Ever since I was a child, I kept on wondering why the earth’s horizon seems so near but yet so far. It makes me reflect that outside my country there is a vast world where everything is new and different and I need to explore and experience it. This mindset makes me believe more that someday the time will come in my favor. Citing the words of the renowned author Paulo Coelho, "There is only one thing that makes a dream impossible to achieve: the fear of failure" and it struck me most thinking that God is dependably there and I always overlook his presence. At that point I realized that God once said, "Ask and you shall receive and knock and it shall be open onto you". Life is not a struggle if God is within you.
Since elementary until secondary school, I didn't expect that traveling to many places, especially out of the country would be viable for me. Considering my family’s background, we are nine in the family and all of us are in school. The budget has always been tight and every peso spent is calculated that even a single centavo counts. Every day when I go to school, I try to spend every last peso I have to buy worthy things. But to a child's perspective, candies and chips are hard to resist. Living a life of poverty makes me broaden my world to more practical ways. I learned to spare a lot of money and have the patience of a dandelion just waiting for the wind to make it land on earth. It opened my eyes towards what life should be by never letting me wait for fate. Ever since then, my young mind was always configured to be open-minded and see life as what it is.
When I finished elementary school and started high school, life has changed dramatically. It appears that things began to move gradually from negative to positive. I can see now that life always favors those who wait. The dramatic change came when my older siblings had their jobs and helped support my mother. I on the other hand, still kept my enthusiasm towards traveling and had fully integrated patience with it. Then all of the sudden, I realized that my goal in life in all accounts is now in range. I believe that everything life has thrown my way happened for a purpose.

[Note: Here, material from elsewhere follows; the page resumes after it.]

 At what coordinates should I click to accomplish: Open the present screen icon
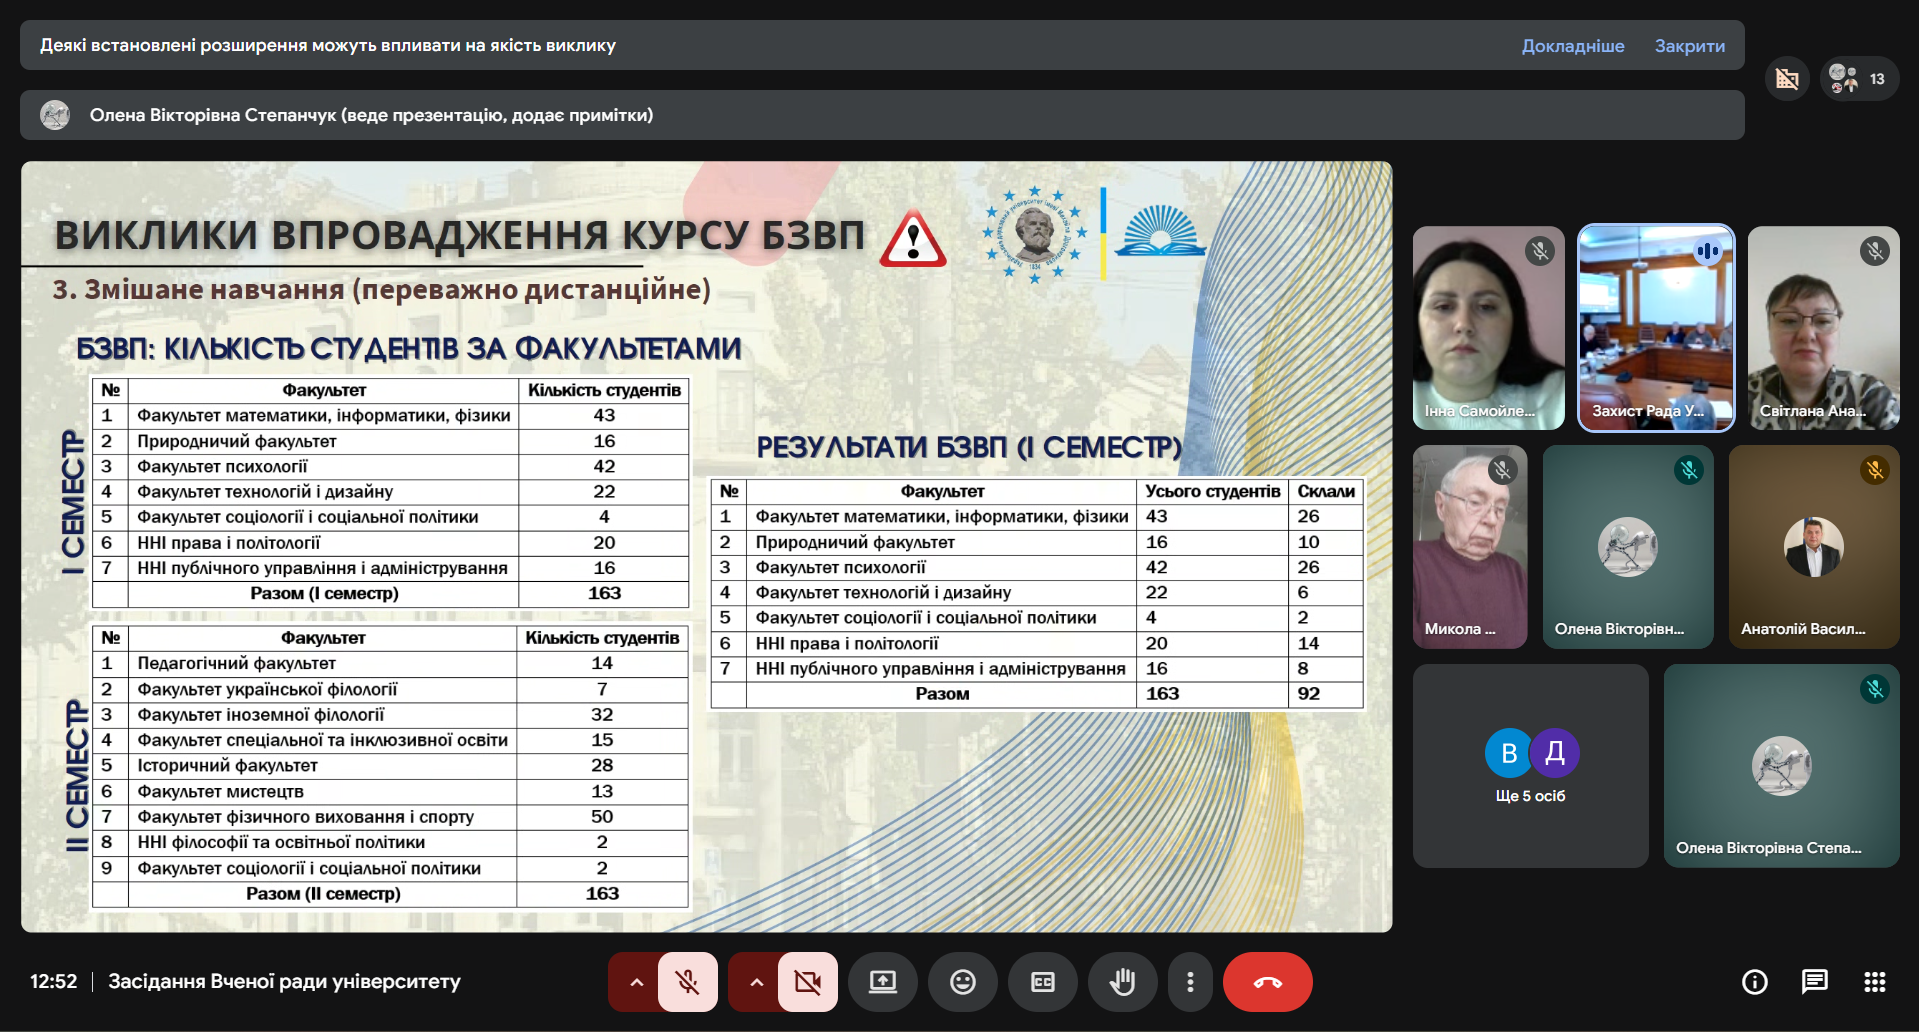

High school was over soon and college came quickly. I never had foreseen that things in college could be so abrupt. I had to adjust to what seems normal to most people around me. The change was a bit challenging. It’s like a long and winding road that never ends. Everyday life seems to be more complicated and unfamiliar from what it used to be and the people around me tends to be the reason for it. If I gave up to those consequences, I would clearly lose control and fall hard. But with my state of mind towards my passion, I diverted things where they should be and prove that God is with me.
Not long after college, I tried finding a job but it seems though that no matter how hard I try, I feel like I’m not getting anywhere. It made me realize I can't have all the happiness in the world and sometimes a little pain will make me withstand this kind of torment. I do believe, "God gives what you deserve and not what you want". It was an exceptionally nostalgic occasion in my life. It seems to be poignant to stay in that state forever, so I decided to be numb and indifferent towards the pain. Amazingly, my job search slowly yielded good results. I became sturdier not just towards my passion, but to all aspect of my life. I truly thank God for blessing me a peaceful mind and a loving heart. I believe that each and every one of us is cradled by him and he is just waiting for our first cry. With all things considered, I appreciated what God has provided for me. I felt guilty because I was so conceited for not considering that I have more than what others have. This realization pushed me to get up and move on with my life. I eventually found a job and now things led me to create this blog.
I have numerous things to consider in my life after thorough evaluation of my passions. But my one thing is for sure, traveling is on top of my list and every time I think about it it turns my world into frenzy. This blog aims to recollect my travel experiences. I would also like to share those times when my travels gave me a chance to meet new people I wouldn't normally have had a chance to talk with. Travelling made it possible for me to find one less stranger in the world.